Et puis le grand Barnum des brevets blancs. Deux par année de Troisième. Tous les ans.

Le même rituel qu’au « Vrai Brevet ». Les tables étiquetés, les copies à calligraphier de codes mystiques, la numérotation des pages, les questions I.2.d, notées sur 0,25 point. Les salles de cours transformées en temple de la concentration et nous, profs, devenons surveillants aux semelles en ouate. Un froncement de sourcils pour un soupir, une réprimande pour un mot.

Les élèves sont gentils, la plupart du temps. Ils jouent le jeu. Même si, j’en suis à peu près certain, ils savent.

Le vieux rituel sénile n’a plus qu’une étincelle. Celle du temps. Visser le cul de centaines d’ados à leur chaise et les forcer à se concentrer près de deux heures. Sans pipi. Parce que ça les travaille, le pipi, les Troisièmes, quand on leur parle du brevet. « Monsieur, et si on a besoin d’aller au toilettes ? »
Regard de dompteur qui va faire entrer sur scène et sans barreaux un fauve mangeur d’hommes mal dressé : « Vous vous retenez. »
Soupirs d’effrois.

Alors on protestera et on aura raison. Que le brevet est une initiation à des examens postérieurs, bac, concours d’entrées en écoles et autres… Mais c’est une vision d’adulte. Le brevet, comme tant d’autres marronniers du collège devrait être repensé.

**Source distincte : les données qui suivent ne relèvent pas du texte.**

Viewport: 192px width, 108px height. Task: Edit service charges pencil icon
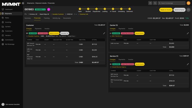pos(188,64)
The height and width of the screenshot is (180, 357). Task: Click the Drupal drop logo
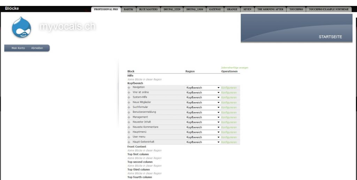click(21, 28)
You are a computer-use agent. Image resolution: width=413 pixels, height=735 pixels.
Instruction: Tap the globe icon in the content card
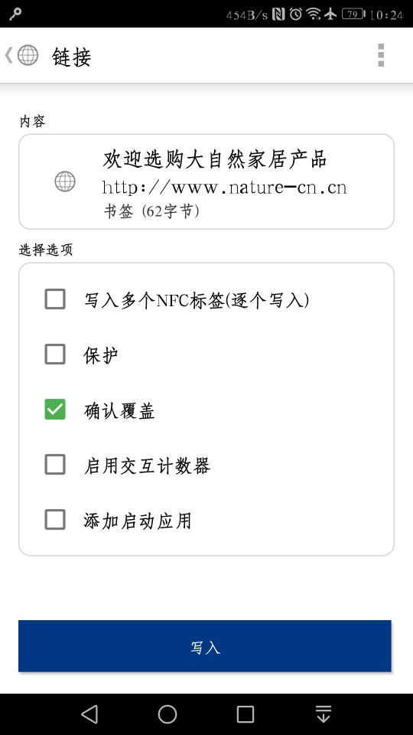(64, 181)
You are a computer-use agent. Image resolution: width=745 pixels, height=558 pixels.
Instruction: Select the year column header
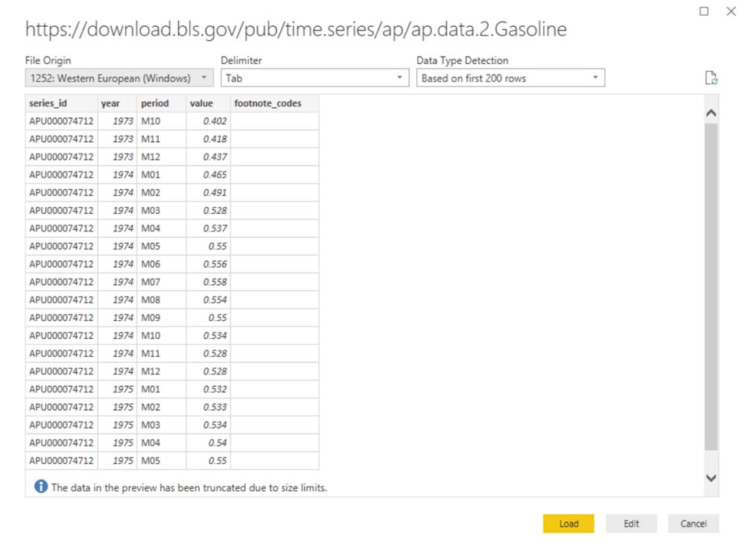[117, 104]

Pour s’adapter aux orientations des élèves. Ou à ce fameux système de compétences que l’on cherche à nous faire avaler à tout crin et que je démonterai dans un billet ultérieur. Mais cesser d’en faire cette épreuve artificielle qui déroule sempiternellement les mêmes questions le long des mêmes parcelles de textes.

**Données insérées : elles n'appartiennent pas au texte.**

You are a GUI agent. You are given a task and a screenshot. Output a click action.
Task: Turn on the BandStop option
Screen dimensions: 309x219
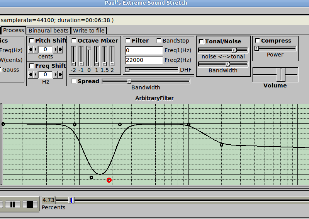[x=159, y=41]
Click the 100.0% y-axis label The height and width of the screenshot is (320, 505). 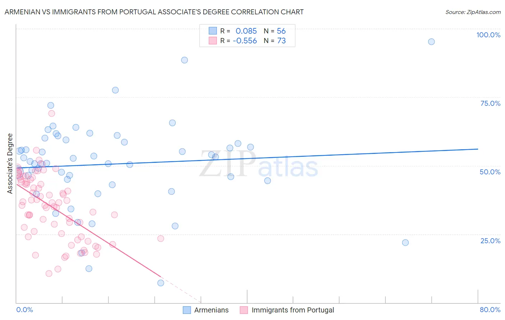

Le brevet me renvoie à la face tout ce que je déteste dans mon boulot. Un savoir saupoudré, des connaissances détachées d’un tout dans lequel elles ont vraiment un sens, sur lesquels on évalue un public complètement aveugle aux enjeux mais conscient de l’inanité de ce qu’ils font. Comment alors, en vouloir à Oz pour cette répartie ? (alors que j’ai douze mille autres excellentes raisons pour lui en vouloir)

C’est ça qui me gonfle, dans mon tête-à-tête avec Claudette. Je voudrais un sanctuaire. J’ai un carton.